By Robert Colville on April 10, 2015

1 (20%) 1 vote[s]

Trading at home can be a dream come true for many, but did you know that plenty of traders also encounter some unique challenges once they actually get their chance to do it? Perhaps you’ve even run into some of them yourself?

If so, you’re definitely not alone, as I’ll soon share with you the story of an accomplished floor trader who found that he flat-out stunk when he made the transition to trading at home! What he did to turn the tables is quite a fascinating lesson, and one that goes to show how the environment you create for yourself can—and should be—entirely your own.

So really think about how you feel when trading at home, complete with any obstacles you feel you’re facing, and let’s look at how environmental factors that are well within your control can be swung decisively in your favor!

Create an Environment Conducive to Trading at Home

Trading at HomeWhen trading at home for as little as 10 minutes a day, you may wonder why your environment matters at all, and to be honest, that’s not an unreasonable question. The answer is because—and this is one of the biggest misconceptions there ismost of your time trading isn’t actually spent placing trades!

Instead, you commit most of your time and resources to analyzing the markets, isolating set-ups, and continually learning and improving your methods. And, with that, your environment is one that’s for learning and concentration, not just for trading.

So even in an era when TV commercials portray busy traders on the run, or happily trading at home using data and charts on their tablets and smart phones, every developing trader needs their own time and space, and an environment that’s specifically intended to make trading at home as welcoming and advantageous as can be for them.

Here are some key functional areas to consider:

Privacy – Creating a working home-office setting and being able to close the door will allow for a well-defined space, and prevent children and/or the dog from running in at the least-opportune times!

Comfort – Warm colors on the walls, a suitable desk/chair combo, and ease-of-access to your screens, books, and any and all other trade-specific resources will keep traders awake, alert, and well-equipped to conduct research, demo trade, and/or plan and execute actual trades for as long as they choose to spend there each time.

Technology – Reliable high-speed Internet service and backup power sources are must-haves for trading at home, and likewise, external data storage is a worthwhile consideration.
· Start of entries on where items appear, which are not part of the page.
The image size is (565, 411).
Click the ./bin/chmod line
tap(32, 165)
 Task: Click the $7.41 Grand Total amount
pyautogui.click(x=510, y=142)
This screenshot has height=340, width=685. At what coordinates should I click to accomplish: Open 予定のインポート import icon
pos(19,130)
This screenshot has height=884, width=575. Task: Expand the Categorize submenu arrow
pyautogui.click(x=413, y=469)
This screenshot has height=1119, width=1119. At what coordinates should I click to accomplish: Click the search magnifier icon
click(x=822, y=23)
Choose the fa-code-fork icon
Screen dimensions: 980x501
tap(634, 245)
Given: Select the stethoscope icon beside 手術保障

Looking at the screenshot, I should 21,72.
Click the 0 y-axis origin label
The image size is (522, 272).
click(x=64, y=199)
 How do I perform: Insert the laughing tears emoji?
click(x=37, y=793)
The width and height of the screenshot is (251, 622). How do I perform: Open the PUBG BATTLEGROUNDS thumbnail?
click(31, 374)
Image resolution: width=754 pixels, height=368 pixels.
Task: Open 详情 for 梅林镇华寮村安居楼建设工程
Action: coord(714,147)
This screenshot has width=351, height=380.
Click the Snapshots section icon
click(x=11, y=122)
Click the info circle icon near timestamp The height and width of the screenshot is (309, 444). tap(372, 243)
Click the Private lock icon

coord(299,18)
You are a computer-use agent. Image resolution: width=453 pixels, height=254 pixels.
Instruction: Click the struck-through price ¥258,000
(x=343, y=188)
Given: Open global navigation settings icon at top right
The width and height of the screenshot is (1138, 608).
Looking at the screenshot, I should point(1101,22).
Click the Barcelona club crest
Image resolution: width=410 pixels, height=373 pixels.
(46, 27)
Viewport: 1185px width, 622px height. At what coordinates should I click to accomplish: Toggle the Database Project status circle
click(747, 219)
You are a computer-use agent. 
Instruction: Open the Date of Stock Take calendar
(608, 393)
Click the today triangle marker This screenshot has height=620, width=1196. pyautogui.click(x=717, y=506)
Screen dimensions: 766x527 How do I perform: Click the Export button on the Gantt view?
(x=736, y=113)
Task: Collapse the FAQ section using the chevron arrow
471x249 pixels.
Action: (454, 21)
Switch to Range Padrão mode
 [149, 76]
In addition, traders who focus on news and economic data will require a real-time feed and/or television access from their trading desk, and everyone will need a phone handy to call their broker in case of a trade- or technical emergency.

Have a Plan to Eliminate—or Maybe Even Create—Distractions

Trading at HomeI often laugh when watching those aforementioned TV commercials where busy people trading at home succeed despite simultaneously packing their kids’ lunches, getting them ready for school, reading the morning paper, having coffee, and walking the dog…all as the market opens for the day! Indeed, that scenario mostly only happens on TV, although the alternative, which is trading at home in total silence and isolation, isn’t always a great one, either, and I want to share with you a story that supports that.

You see, I recently learned about a 30-year-veteran floor trader who ran into a serious problem when he first made the transition to trading at home. The problem, you ask? Well, as he put it, “I sucked at it! It was boring to me and all I did was fall asleep at the desk.”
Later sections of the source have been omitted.